++++ SOURCE PASSAGE ++++
Path to adulthood

Empowering young adults with disabilities

By Jill Pease

Jessica Kramer holding iPad

Dr. Jessica Kramer and her team have designed a tool that allows young people with disabilities to have a voice in their own therapy outcomes and goals.

In her research, Jessica Kramer, Ph.D., OTR/L, is guided by a mantra from the disability advocacy community: “Nothing about us without us.”

“I need to make sure the tools, assessments and interventions we develop are relevant to the values and the needs of young adults with disabilities and the best way to do that is to partner with them from the ground up as we’re working, thinking and developing these materials,” said Kramer, an associate professor in the department of occupational therapy.

Through her partnership with young adults with disabilities, Kramer has created an assessment tool that helps them identify their own therapy goals as they enter adulthood. The PEDI-PRO is based on an existing assessment tool — the Pediatric Evaluation of Disability Inventory- Computer Adaptive Test, or PEDI-CAT — that is completed by parents or rehabilitation professionals. Used in parallel to the PEDI-CAT, the PEDI-PRO will give young adults a voice when planning for their future or evaluating their therapy outcomes.
++++
TASK TO COMPLETE:
Reproduce the full article on Jessica Kramer's assessment tool for young adults with disabilities, word for word. The records have nothing to do with this.
++++ DATASET RECORDS ++++
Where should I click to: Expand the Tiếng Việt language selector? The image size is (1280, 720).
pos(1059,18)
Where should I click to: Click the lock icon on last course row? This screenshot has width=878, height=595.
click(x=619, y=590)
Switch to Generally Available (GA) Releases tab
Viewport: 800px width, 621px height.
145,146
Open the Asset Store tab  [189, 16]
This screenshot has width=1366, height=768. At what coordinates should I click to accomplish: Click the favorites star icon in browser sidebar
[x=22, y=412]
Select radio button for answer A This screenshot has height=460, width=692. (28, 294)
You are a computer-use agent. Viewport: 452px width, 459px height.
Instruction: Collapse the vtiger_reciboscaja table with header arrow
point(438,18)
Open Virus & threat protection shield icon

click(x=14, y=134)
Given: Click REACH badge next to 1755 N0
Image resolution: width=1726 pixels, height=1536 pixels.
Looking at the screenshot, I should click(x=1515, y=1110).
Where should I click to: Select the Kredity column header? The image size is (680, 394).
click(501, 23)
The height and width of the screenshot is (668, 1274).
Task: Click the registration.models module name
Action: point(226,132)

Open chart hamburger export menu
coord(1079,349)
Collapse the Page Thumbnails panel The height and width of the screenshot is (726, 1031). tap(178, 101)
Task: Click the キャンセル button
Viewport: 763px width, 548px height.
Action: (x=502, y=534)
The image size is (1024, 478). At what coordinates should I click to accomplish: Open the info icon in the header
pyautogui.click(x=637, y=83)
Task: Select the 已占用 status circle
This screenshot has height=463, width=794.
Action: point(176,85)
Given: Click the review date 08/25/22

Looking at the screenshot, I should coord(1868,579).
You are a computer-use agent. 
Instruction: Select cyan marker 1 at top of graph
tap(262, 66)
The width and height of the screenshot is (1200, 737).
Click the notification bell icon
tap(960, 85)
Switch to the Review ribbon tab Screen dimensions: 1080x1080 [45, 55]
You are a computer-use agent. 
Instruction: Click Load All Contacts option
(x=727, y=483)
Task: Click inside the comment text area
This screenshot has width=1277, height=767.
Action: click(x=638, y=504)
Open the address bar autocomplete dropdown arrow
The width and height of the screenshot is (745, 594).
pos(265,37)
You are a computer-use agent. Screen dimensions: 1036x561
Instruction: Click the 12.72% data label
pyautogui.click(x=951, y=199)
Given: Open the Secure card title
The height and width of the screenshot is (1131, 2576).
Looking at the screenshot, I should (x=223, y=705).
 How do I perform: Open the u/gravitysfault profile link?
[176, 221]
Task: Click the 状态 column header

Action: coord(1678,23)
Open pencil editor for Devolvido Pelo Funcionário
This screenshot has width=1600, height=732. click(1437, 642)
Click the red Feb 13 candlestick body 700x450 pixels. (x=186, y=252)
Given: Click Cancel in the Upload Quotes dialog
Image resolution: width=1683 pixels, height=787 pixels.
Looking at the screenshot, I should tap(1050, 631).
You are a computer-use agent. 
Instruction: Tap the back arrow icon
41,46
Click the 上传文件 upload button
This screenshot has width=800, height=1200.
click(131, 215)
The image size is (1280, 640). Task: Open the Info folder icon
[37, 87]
++++
ANSWER BOX:
Path to adulthood

Empowering young adults with disabilities

By Jill Pease

Jessica Kramer holding iPad

Dr. Jessica Kramer and her team have designed a tool that allows young people with disabilities to have a voice in their own therapy outcomes and goals.

In her research, Jessica Kramer, Ph.D., OTR/L, is guided by a mantra from the disability advocacy community: “Nothing about us without us.”

“I need to make sure the tools, assessments and interventions we develop are relevant to the values and the needs of young adults with disabilities and the best way to do that is to partner with them from the ground up as we’re working, thinking and developing these materials,” said Kramer, an associate professor in the department of occupational therapy.

Through her partnership with young adults with disabilities, Kramer has created an assessment tool that helps them identify their own therapy goals as they enter adulthood. The PEDI-PRO is based on an existing assessment tool — the Pediatric Evaluation of Disability Inventory- Computer Adaptive Test, or PEDI-CAT — that is completed by parents or rehabilitation professionals. Used in parallel to the PEDI-CAT, the PEDI-PRO will give young adults a voice when planning for their future or evaluating their therapy outcomes.